Counters show totals. Traces show where time goes. If the claim is "remove control-plane overhead," the runtime needs timestamps at stage boundaries — not just aggregate throughput.

Trace boundary Question answered Why it matters
descriptor posted → descriptor consumed Is queue visibility slow? Measures command-ring latency end-to-end.
reward posted → reward scored Is reward the bottleneck? Shows verifier backlog and p99 scoring delay.
decode complete → trajectory done Is logging in the critical path? Prevents trajectory storage from silently stalling decode.
completion visible → host observed Is polling too coarse? Measures completion observation delay on the CPU side.
C — trace_event_t
typedef struct {
    uint64_t ts_ns;
    uint32_t event_type;
    uint32_t rollout_id;
    uint32_t stage;
} trace_event_t;

The trace ring is separate from the pipeline rings — it is never in the hot path. Events are collected off-thread and reported as p50/p90/p99 pair latencies after each benchmark run.

Benchmarks

v0.2 makes the claims testable.

The milestone is not beating production inference stacks. The milestone is turning "avoid CPU round-trips" into queues, states, counters, guards, traces, and benchmarks that can be measured and falsified.

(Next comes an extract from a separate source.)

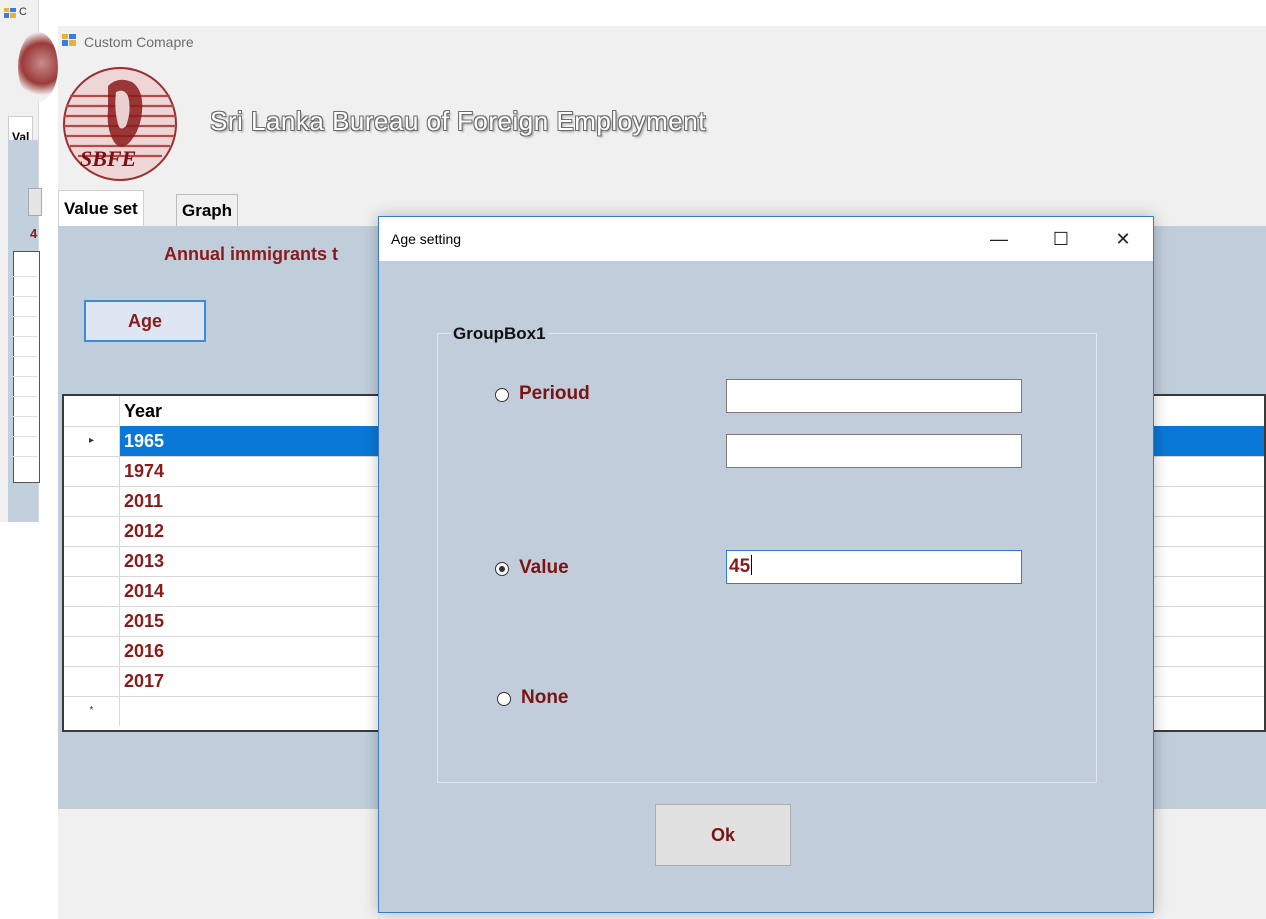 The height and width of the screenshot is (919, 1266). I want to click on groupbox-title: GroupBox1, so click(500, 334).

Benchmark What it proves Key signals
bench-pipeline End-to-end rollout flow through all six queues rollouts/sec, tokens/sec, queue depth
bench-trace Latency between runtime stage boundaries p50 / p90 / p99 for 8 event pairs
bench-cow Memory savings from shared-prefix KV memory saved %, alloc time, refcount overhead
bench-tax Control-plane overhead comparison eventfd vs userspace polling vs persistent worker
bench-all Full suite in one command reproducible snapshot for a given hardware config
Mode A

eventfd / syscall

Simple to implement. Pays full kernel entry and scheduler wakeup cost on every step.

vs
Mode B

Userspace polling

Lower latency. Burns a CPU core and requires careful core ownership to avoid NUMA effects.

vs
Mode C — this runtime

Persistent worker + ring

Keeps execution near the queue. No per-step host orchestration. No kernel entry.

v0.2 turns the idea from "avoid CPU round-trips" into queues, states, counters, guards, traces, and benchmarks that make the claim testable.

Next milestone

v0.3 pushes rollout progression onto the GPU.

The CPU should admit work and observe completions in batches. The GPU-side worker should progress rollouts, update KV, sample tokens, and post reward and completion descriptors — without a CPU round-trip per token.

CUDA — conceptual rollout_worker
__global__ void rollout_worker(
    device_ring_t *decode_q,
    device_ring_t *reward_q,
    device_ring_t *done_q,
    kv_arena_t   *kv)
{
    while (1) {
        rollout_desc_t r;
        if (!device_ring_pop(decode_q, &r)) continue;

        while (r.seq_len < r.max_tokens) {
            int tok = decode_one_token(kv, r.kv_offset, r.seq_len);
            append_kv(kv, r.kv_offset, r.seq_len, tok);
            r.seq_len++;

            if (needs_reward(tok)) {
                device_ring_push(reward_q, r);
                break;
            }
            if (is_done(tok)) {
                device_ring_push(done_q, r);
                break;
            }
        }
    }
}
v0.2

Measurable runtime skeleton

Rollout state, pipeline queues, hot-path guards, metrics, COW KV, reward handoff, tracing, backpressure, scheduling, and benchmarks — all on CPU.

v0.3

GPU-resident progression

Persistent device-side workers move descriptors forward. CPU handles admission, placement, and coarse-grained observation only.

Final takeaway

The runtime is the product.

The point is not simply that C is fast. The point is that at large-scale RL inference, the runtime decides where rollout state lives, who owns the KV cache, when reward work runs, which queues are saturated, which rollouts are scheduled next, and where p99 latency is hiding.

v0.1 established the primitives. v0.2 made the runtime measurable. v0.3 should push rollout progression onto the GPU. That is the path from doorbells to rollouts.